Initially, Web agents were primarily built using reinforcement learning techniques for Web navigation, but their limited context understanding and reasoning capabilities restricted their generalization to complex and novel scenarios. The advent of Large Language Models (LLMs) has revolutionized this field, endowing Web agents with powerful understanding, planning, and reasoning capabilities. Modern LLM-based Web agents utilize techniques like in-context learning, fine-tuning, and reinforcement learning to improve their instruction-following abilities, and some even support multi-turn interactions for conversational Web navigation.

Despite these advancements, existing LLM-based Web agents largely overlook a crucial aspect: personalization. User experience can be significantly enhanced by incorporating personalized data such as user profiles and historical Web behaviors. This personalized data reveals implicit user preferences, which can:

  1. Supplement user context for personalized instruction comprehension: Users often don't explicitly state all their preferences (e.g., a price range for a product search). Personalized data can fill these gaps.

  2. Enable personalized action execution: Different users have varying habits and preferences for Web services, leading to customized function calls with tailored parameters.

    The core problem this paper aims to solve is the lack of personalization in current LLM-based Web agents. The current field lacks both a systematic formulation of the LLM-empowered personalized Web agent task and a comprehensive benchmark for its training and evaluation. Without these, the development of Web agents that truly understand and cater to individual user needs remains limited.

The paper's entry point is to formalize this personalized Web agent task and bridge the gap by constructing the first dedicated benchmark, PersonalWAB, and proposing a novel framework, PUMA, to effectively address it.

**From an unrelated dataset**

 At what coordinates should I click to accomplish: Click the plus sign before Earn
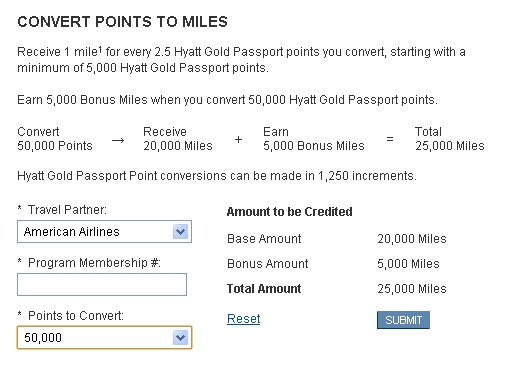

2.2. Main Contributions / Findings

The paper makes several significant contributions:

  • Task Formulation: It formally defines the task of LLM-empowered personalized Web agents, emphasizing the integration of personalized user data for both instruction comprehension and action execution. This bridges the gap between generic Web agents and customized Web services.
  • Benchmark Construction (PersonalWAB): The authors construct the first benchmark specifically designed for LLM-empowered personalized Web agents. PersonalWAB features:
    • A diverse set of 1,000 users with simulated profiles and real historical Web behaviors.
    • Instructions for three personalized Web tasks: search, recommendation, and review generation.
    • A set of callable Web functions to interact with the environment.
    • Two distinct evaluation paradigms: single-turn and multi-turn interaction, with the latter utilizing an LLM-based user simulator.
  • Framework Proposal (PUMA): The paper introduces Personalized User Memory-enhanced Alignment (PUMA), a novel framework designed to adapt LLMs for the personalized Web agent task. PUMA's key components include:
    • A user memory bank to store long-term historical behaviors.
    • A task-specific retrieval strategy to filter relevant information from the memory.
    • Strategies for function parameter optimization using supervised fine-tuning (SFT) with heuristically constructed pseudo-labels and Direct Preference Optimization (DPO) for alignment with personalized user preferences.
  • Extensive Validation: Through extensive experiments on PersonalWAB, the paper demonstrates that PUMA consistently outperforms existing Web agents across both single-turn and multi-turn personalized Web tasks. This validates PUMA's effectiveness in better aligning with personalized user instructions and preferences, showcasing the potential for more intelligent, customized, and user-centered Web services.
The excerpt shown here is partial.